FIG. 1 is a schematic configuration diagram of a four-wheel drive vehicle equipped with a four-wheel drive device according to an embodiment of the present invention, and FIG. 2 is a sectional view showing a specific structural example of the four-wheel drive device. 1...4-wheel drive vehicle, 2...engine, 3...
...Transmission device, 4...Power distribution device, 5...

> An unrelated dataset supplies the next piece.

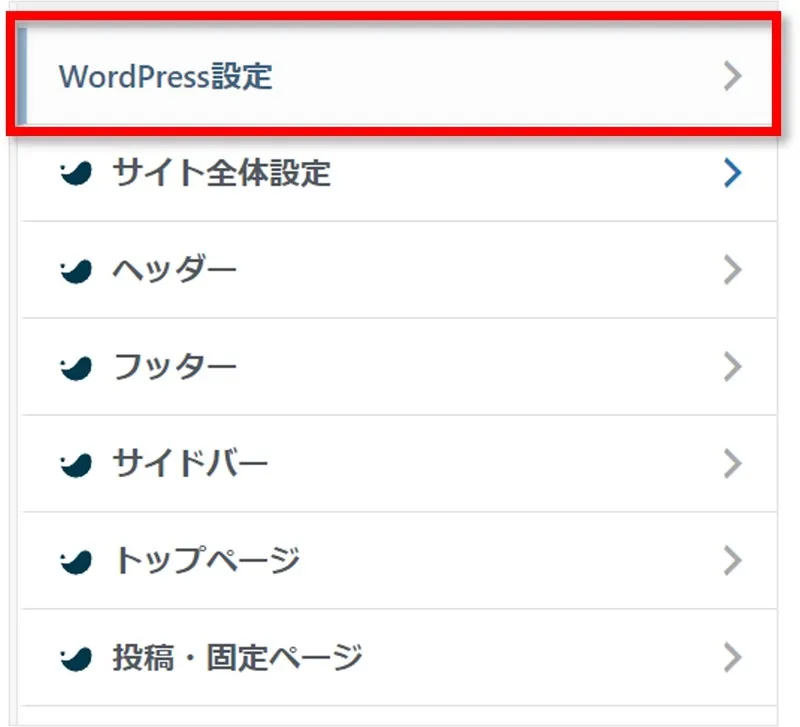The height and width of the screenshot is (727, 800).
Task: Click the whale icon beside トップページ
Action: point(77,562)
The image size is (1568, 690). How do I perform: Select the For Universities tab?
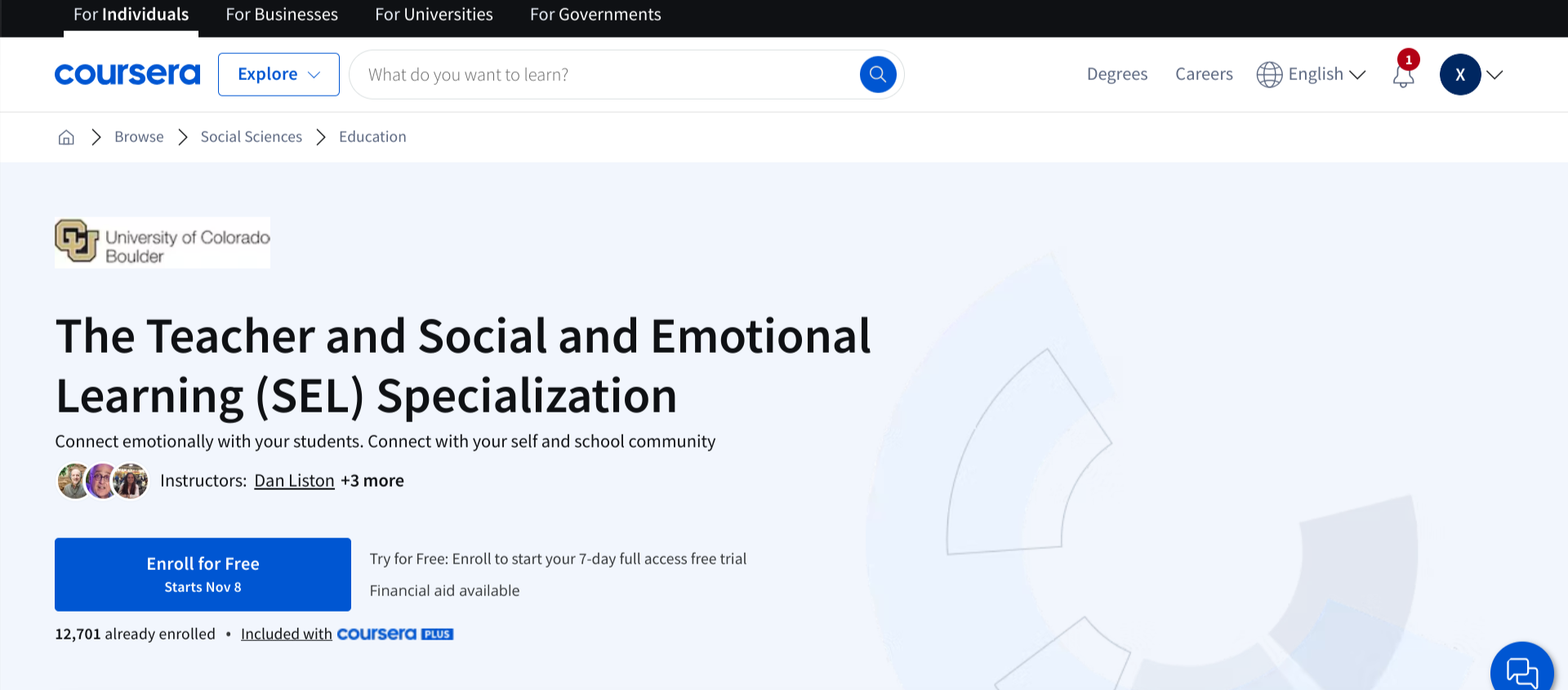pos(434,15)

・Center differential, 6... Input shaft, 7
...First output shaft, 8...Second output shaft, 11
...First driving wheel,]3...Second driving wheel, 19
...Output gear, 20...Linkage gear, 2
DESCRIPTION OF SYMBOLS 1... Intermediate shaft, 22... i. Lance gear, 23... Idle gear, 25... Automatic differential limiting means, 25a... Inner rotating member, 25b...
...Outer member, 26...Outer gear.

Claims (1)

[Claims] (1) It has a transmission connected to the engine in order and a power distribution device equipped with a center differential, and the output from the center differential of the power distribution device is used to output the output to the first drive wheel on the engine side. A second output shaft that outputs an output to a second drive wheel on the opposite side to the first output shaft is driven, and an idle gear supported by an intermediate shaft is interposed between the first output shaft and the second output shaft. In a four-wheel drive system for a vehicle that transmits power between a first output shaft and a center differential, the intermediate shaft is equipped with an automatic differential that limits the rotational difference between the first output shaft and the second output shaft. A four-wheel drive system for a vehicle, characterized in that a limiting means is provided, an inner rotating member of the automatic differential limiting means is linked to the intermediate shaft, and an outer member is linked to the second output shaft.